(Reuters) – The United States is considering extending Chevron Corp’s (N:) waiver to operate in Venezuela with more limitations by granting the company a 90-day sanctions reprieve, Bloomberg reported late on Friday, citing people familiar with the matter.
The company’s future in Venezuela now depends on U.S. President Donald Trump, who must decide by Oct. 25 whether to renew a waiver allowing Chevron to keep operating in Venezuela despite U.S. sanctions on the country and its state oil company PDVSA, part of Washington’s campaign to oust socialist President Nicolas Maduro.
The U.S. Treasury Department aims to further limit Venezuela’s crude production and is concerned that Chevron’s joint venture projects in Venezuela are providing financing to help Maduro’s government pay back its debt to Russian oil company Rosneft PJSC, Bloomberg reported. This could encourage more loans in the future.
The report added, however, that the United States also has a desire to maintain a presence in Venezuela’s oil industry in case of a political transition.

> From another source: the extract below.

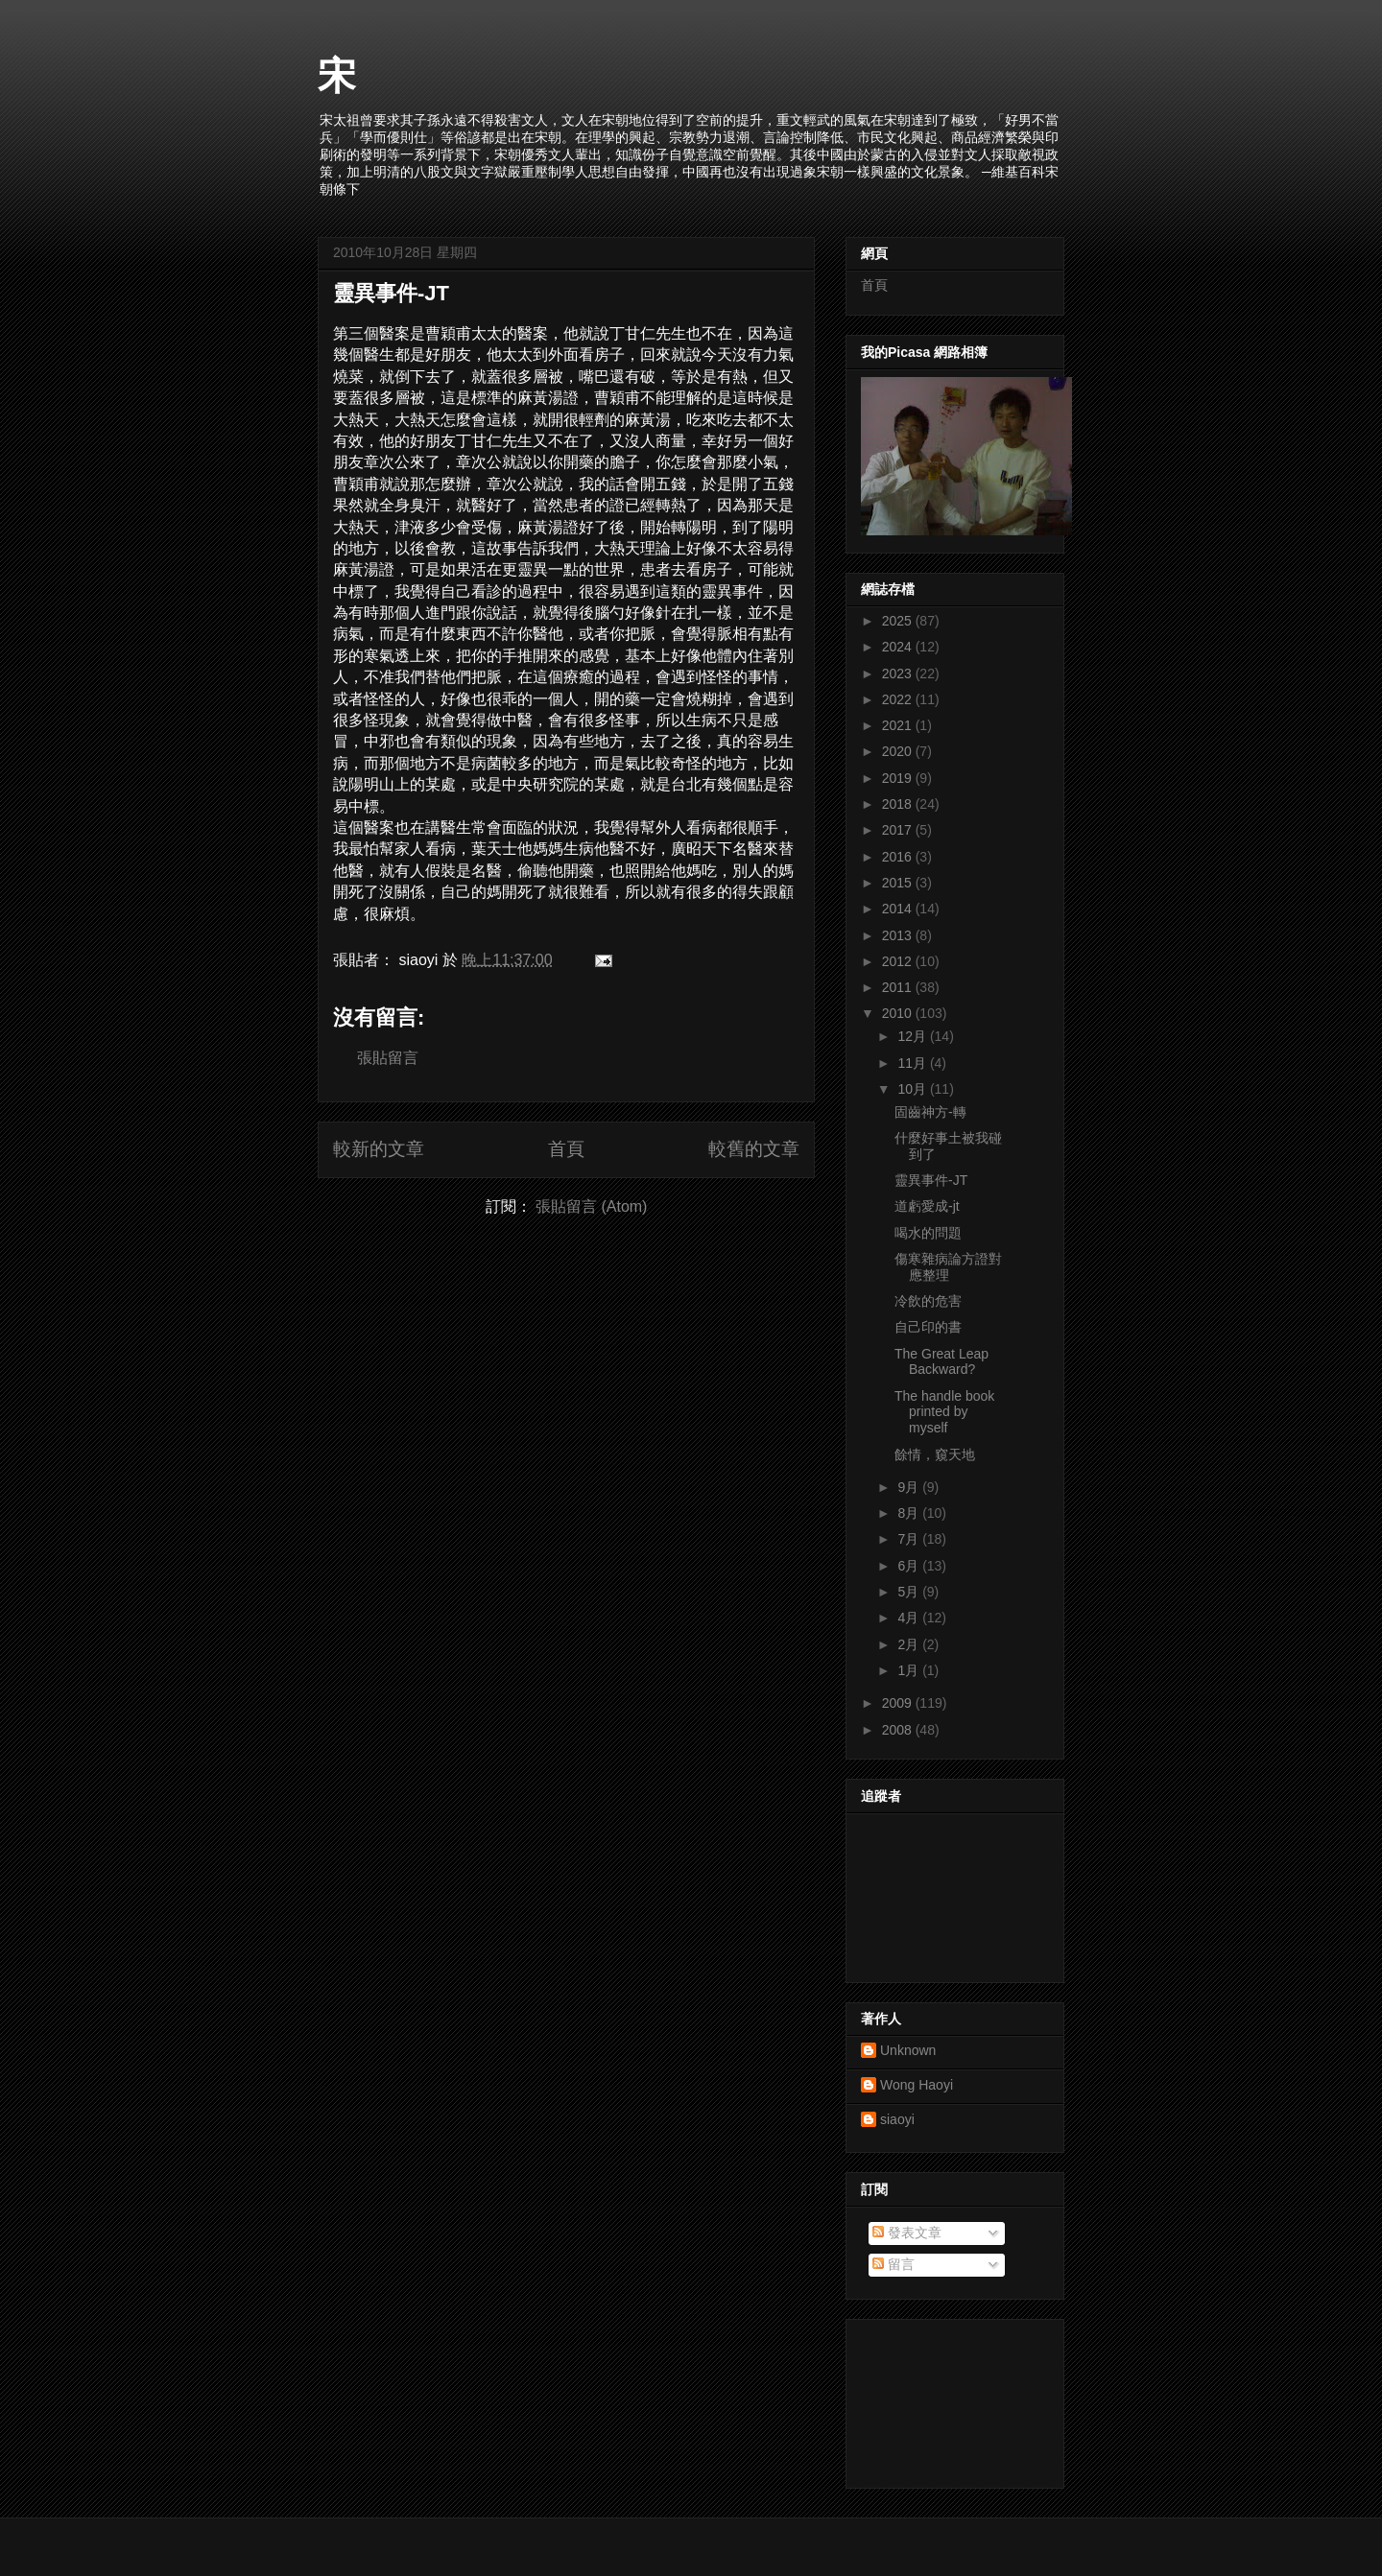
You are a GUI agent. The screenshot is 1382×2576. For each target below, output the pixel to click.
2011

Chevron has been present in Venezuela for nearly 100 years. It opened its Caracas office in 1923, and first struck oil at the Boscan field in 1946.
The Trump administration has several times imposed sanctions on Venezuela and sought to limit PDVSA’s transactions to largely cut off Maduro’s access to oil revenues, which account for most of the South American country’s hard currency income.
Chevron and the Treasury Department did not immediately respond to a Reuters request for comment late on Friday.